Indépendant depuis 2011, le Soudan du Sud a un écosystème informationnel très fragmenté avec un mélange de médias traditionnels, de réseaux oraux et de nouvelles plateformes du numérique. Dans un contexte autoritaire mais non totalitaire, un effort de réformes est indispensable pour renforcer une démocratie toujours fragile dans une région où les conflits sont présents.
Contrôle médiatique et désordre informationnel au Soudan du Sud : facteurs d’instabilité
Control of the Media and Information Chaos in South Sudan: Factors of Instability
South Sudan has been independent since 2011. Its informational infrastructure is highly fragmented, with a mix of traditional media, bush telegraph and new, digital IT platforms. Though the regime is not totalitarian, its authoritarian nature means that essential effort needs to be expended on strengthening a still shaky democracy in a region that suffers from ever-present conflicts.
L’écosystème informationnel du Soudan du Sud se caractérise par une fragmentation profonde, où médias traditionnels, réseaux oraux et plateformes numériques coexistent dans un environnement marqué par des contraintes politiques et infrastructurelles considérables. Dans ce pays post -conflit, l’information constitue un enjeu stratégique majeur, tant pour la consolidation de la paix que pour l’émergence d’une gouvernance démocratique (1). Cet article analyse les dynamiques complexes qui structurent la circulation de l’information au Soudan du Sud, en examinant d’abord l’état des médias formels, soumis à un contrôle étatique étroit et confrontés à des défis économiques persistants. Il explore ensuite le rôle fondamental des réseaux oraux traditionnels, qui demeurent le principal vecteur d’information dans de nombreuses régions, avant d’aborder la transition numérique en cours et ses effets ambivalents sur l’espace public. Enfin, l’analyse se concentre sur les conséquences politiques et sécuritaires de la désinformation dans ce contexte fragile, où rumeurs et fausses informations peuvent rapidement compromettre les efforts de stabilisation et exacerber les tensions intercommunautaires.

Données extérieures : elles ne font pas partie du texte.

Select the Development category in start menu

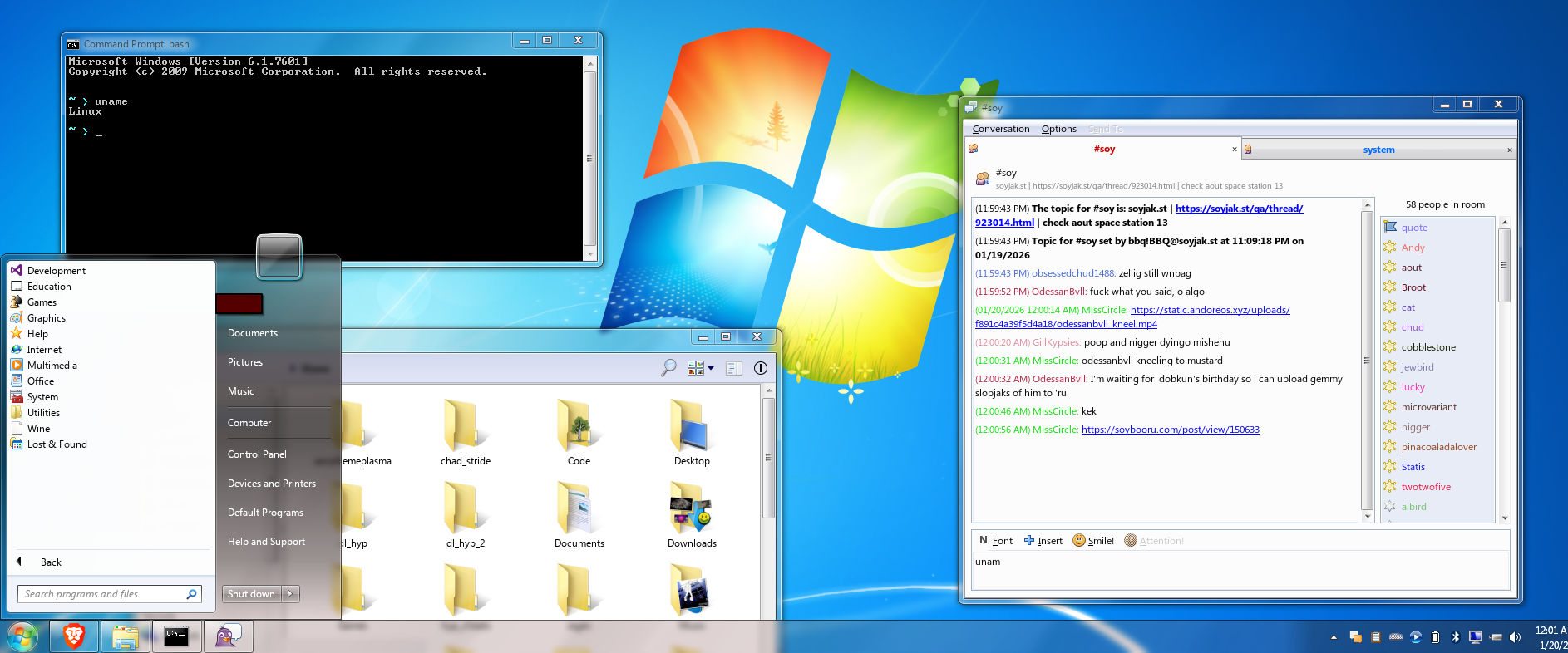(x=56, y=271)
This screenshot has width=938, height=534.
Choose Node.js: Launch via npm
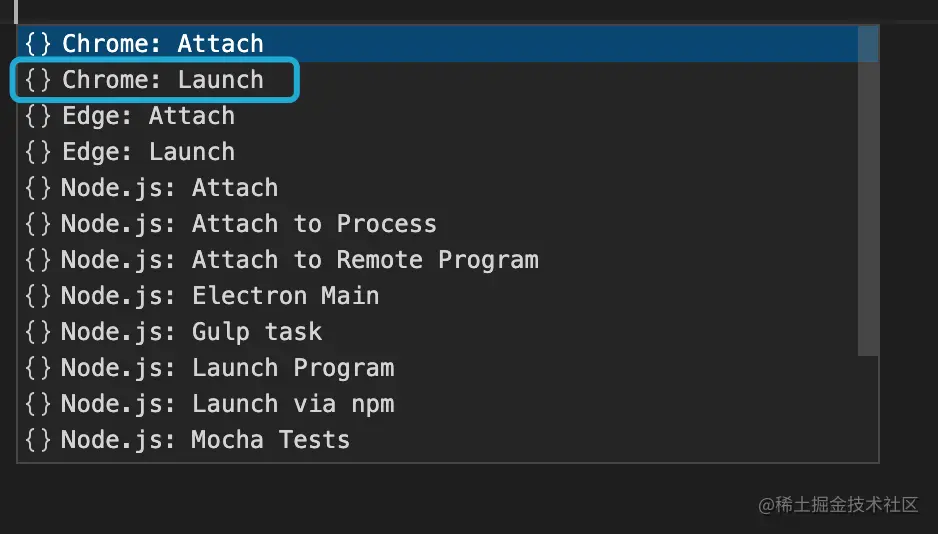(227, 404)
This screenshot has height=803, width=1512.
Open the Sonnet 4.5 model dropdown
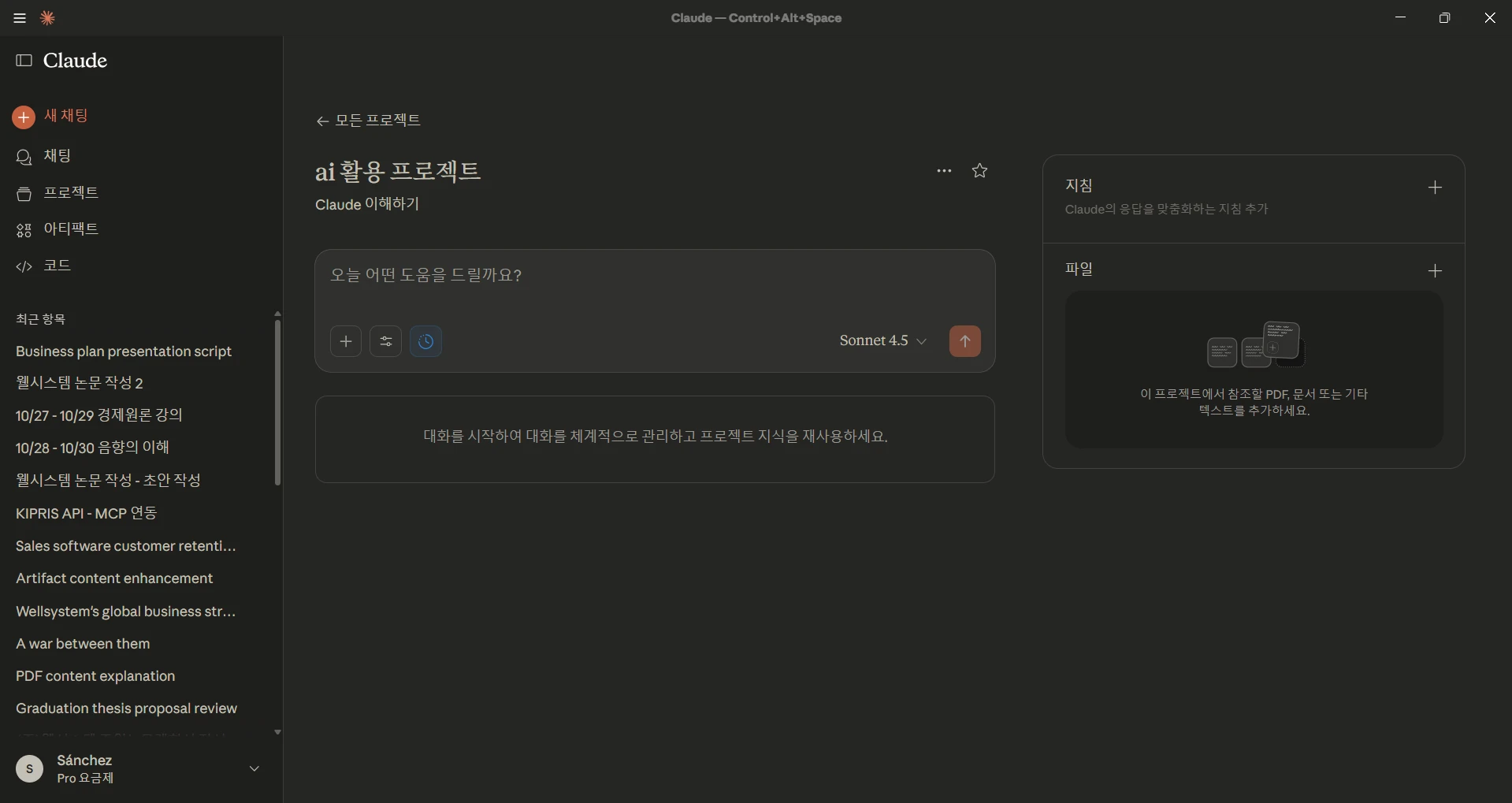[x=882, y=341]
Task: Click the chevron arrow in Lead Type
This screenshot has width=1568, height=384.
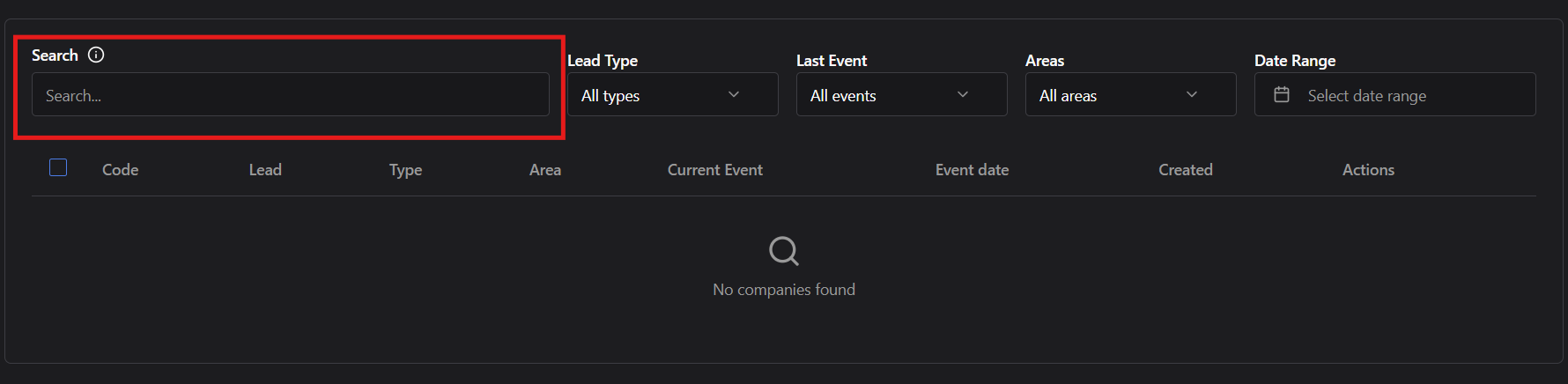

Contexte politique et modèle de propagande gouvernementale
Le Soudan du Sud est devenu indépendant en 2011 après une guerre civile de près de 50 ans, interrompue par quelques accalmies. À partir du milieu des années 1980, l’Armée populaire de libération du Soudan (SPLA) a mené cette lutte en créant une branche politique dès le début de sa campagne : le Mouvement populaire de libération du Soudan (SPLM). Cependant, dès sa création, il peine à forger une identité politique cohérente capable de dépasser les divisions ethno-politiques. Cette difficulté s’explique par la persistance de divisions internes et une forte dépendance à l’égard de groupes d’autodéfense communautaires, dont beaucoup étaient organisés selon des critères ethniques. La diversité linguistique et les clivages régionaux ont également compliqué les efforts visant à instaurer l’unité.
Ces divisions ne se sont pas dissipées après l’indépendance. Elles ont au contraire perduré, voire se sont accentuées, à mesure que le SPLM tentait de se structurer en parti politique. Cette difficulté s’inscrit dans une tendance plus large observée chez les mouvements de libération, souvent prisonniers des récits et de la légitimité issus de leur lutte armée, tout en résistant à l’émergence d’un paysage politique réellement pluraliste. Le SPLM a fini par incarner à lui seul l’ensemble de la scène politique. Ses divisions internes – réminiscences des rivalités des années 1990 qui opposaient diverses coalitions ethno-politiques – se sont intensifiées de manière dramatique en décembre 2013, déclenchant une nouvelle guerre civile. Ce conflit a renforcé et exacerbé les tensions, notamment entre les communautés Dinka et Nuer, où les rivalités politiques, imbriquées dans des luttes ethniques, ont défini les contours de la guerre (2).